Der Kurvenstar
15. April 2003Von seiner traumhaften Wohnung mit Meeresblick in Rio de Janeiro aus arbeitet der 95-jährige Oscar Niemeyer, unbeeindruckt von den mehr als 500 Projekten, die er im Laufe seines langen Lebens weltweit entworfen hat. Für die Serpentine Gallery in London entwickelt er gerade einen Pavillon, in Ravello, Lissabon und Oslo entstehen Bauten mit seiner Signatur.
Vom Ruhestand will der Architekt, der Brasilia entworfen und zusammen mit dem Stadtplaner Lucio Costa in weniger als 4 (!) Jahren gebaut hat, nichts wissen. Der 1907 in Rio de Janeiro geborene Oscar Niemeyer gilt vielen als letzter lebender Großmeister der modernen Architekturgeschichte.
Nach Stationen in São Paulo, Rio de Janeiro, Buenos Aires, Lissabon, Paris und Brüssel zeigt nun das Deutsche Museum für Architektur (DAM) in Frankfurt am Main bis zum 11. Mai die Retrospektive "Oskar Niemeyer - eine Legende der Moderne".
Nicht nur Brasilia
Die Ausstellung zeigt Modelle der Schlüsselwerke Niemeyers, darunter die Regierungspaläste Brasilias, die Universität von Constantine in Algerien, der Haupsitz des Mondadori-Verlages in Turin und das Kulturzentrum von Le Havre an der französischen Kanalküste.
Die erste Etage des Museum ist ganz der fotografischen Dokumentation seiner Arbeiten gewidmet. Hier sind die jüngsten Projekte Niemeyers zu sehen, darunter die Aufsehen erregenden Museen in Niterói bei Rio und in Curitiba, deren Formen an ein Ufo oder auch an ein riesiges Auge erinnern.
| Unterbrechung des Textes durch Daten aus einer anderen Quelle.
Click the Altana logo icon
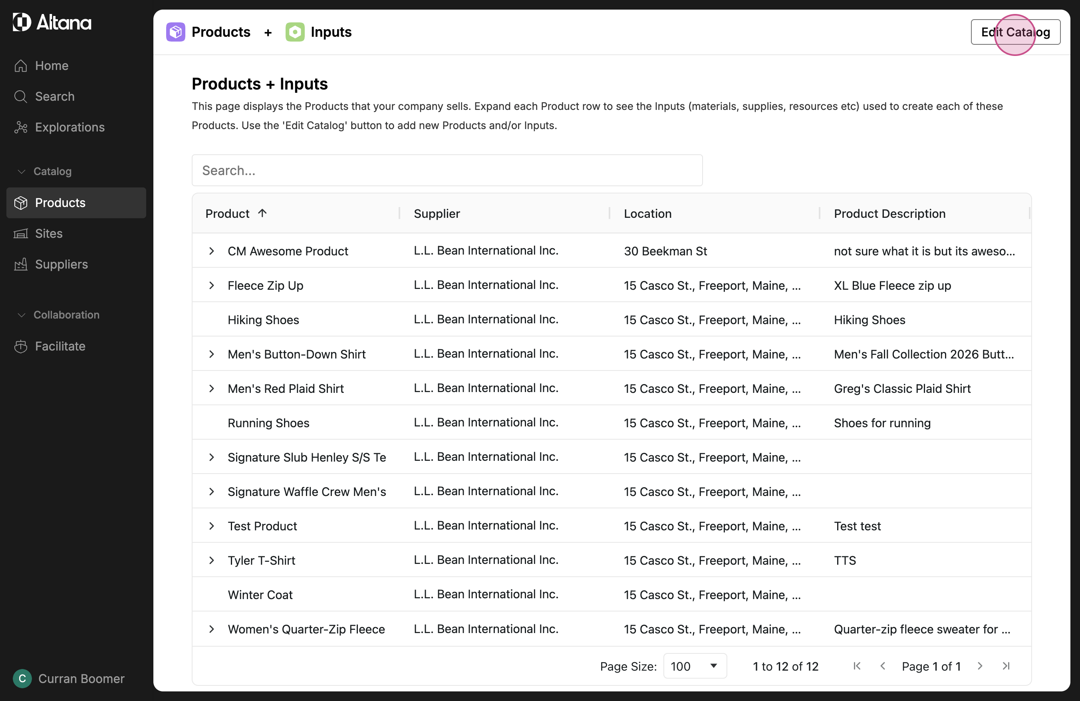Image resolution: width=1080 pixels, height=701 pixels. (x=22, y=22)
Expression statt nackter Funktionalismus
Architektur ist für Niemeyer, anders als für seinen rein funktionalistischen Kollegen Le Corbusier, vor allem expressive und plastische Kunst. Geprägt von der Berg- und Flusslandschaft Brasiliens und die fast beliebige Formbarkeit des Betons ausnützend, hat Niemeyer eine plastische Formensprache entwickelt. Damit hat er sich als einer der wenigen Architekten der Moderne vom Dogma des rechtwinkligen Rasters, oder - wie Niemeyer selbst sagt — von der "technischen Logik" befreit. Die Kurve fasziniert ihn: "Die Kurve ist die Natur: Berge, Körper, Wasser. Alles fließt. Und man darf die Natur nicht immer überall gegen rechte Winkel rennen lassen. In meinem Haus, das ich mir 1953 über den Hügeln von Rio entwarf, habe ich den Pool um den Felsen herumgebaut, das Haus schwingt sich in den dichten Wald hinein. Die Natur kommt ins Haus, das Haus umfasst die Natur", sagte der letzte lebende Großmeister der modernen Architektur in einem Interview für den Ausstellungskatalog.
In Deutschland hat Niemeyer nur ein einziges Projekt realisiert: Das Wohnhaus für die Berliner Internationale Bauausstellung (1957) im Hansaviertel. Der lang gestreckte Bau wird von V-förmigen Stützen getragen - "Schottenhaus" nennt man diese Bauart in der Fachsprache.
Der Futurismus kommt wieder
In den 1960er- und 1970er-Jahren redeten manche abschätzig von Niemeyers "Manierismus". Doch die Kritik ist mittlerweile vor allem Bewunderung gewichen. Das aktuelle Design holt sich seine Inspiration in der Vergangenheit. Der Architekturkritiker Niklas Maak beschreibt das Phänomen so: "Die Retortenstadt Brasilia, die jahrzehntelang als Babylon einer hybriden, technokratischen und unmenschlichen Moderne verteufelt wurde, ist binnen weniger Jahre zum Mekka einer neuen Bewegung geworden, die weit über die Architektur hinaus die Ästhetik der Gegenwart prägt: Man könnte sie den Retrofuturismus nennen."